You can't tell the difference between AI Slop and great content in your job? Consider another profession.
There is something happening in all kinds of business contexts, but most prevalent in the expensive content business, aka consulting: a lot of mediocre content (AI slop) is being generated by AI tools, prompted without competence (or even without a clue) by hapless consultants. Sometimes, even those with deep expertise in a field are not using AI in a way that augments them, which results in more mediocre AI content. But AI slop created and spread by experts is very confusing, because it looks bad but is implicitly considered good given its origins.
In other words, the training set for Slop vs. Not Slop is very noisily labeled. If you can't assign your own label to a piece of content (a report, a slide deck, an analysis), then perhaps you should consider another job. That is because knowing what good looks like is becoming a high-value skill in a world where infinite content can be generated without human effort. BTW, the same goes for other domains, for example chemistry or materials science, where you can generate an infinite number of objects that look ok but have no value.
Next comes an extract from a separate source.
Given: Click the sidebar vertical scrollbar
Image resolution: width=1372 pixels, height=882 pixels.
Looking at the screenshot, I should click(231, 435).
And then there is the great content with unique and valuable ideas created by a properly augmented expert that the confused consumer of content (the consulting client) does not recognize as valuable because they have become paranoid about AI slop and can no longer (if they ever did) recognize value. The sad truth is that while AI is turbocharging the mediocre as well as the brilliant, most people's ability to distinguish the two has plummeted. Or, more likely, that ability was never there and its absence is being revealed.
In this story, the mediocre players, be they producers or consumers, will probably Dunning-Kruger and not recognize themselves. The smarties, well, they know what I am talking about.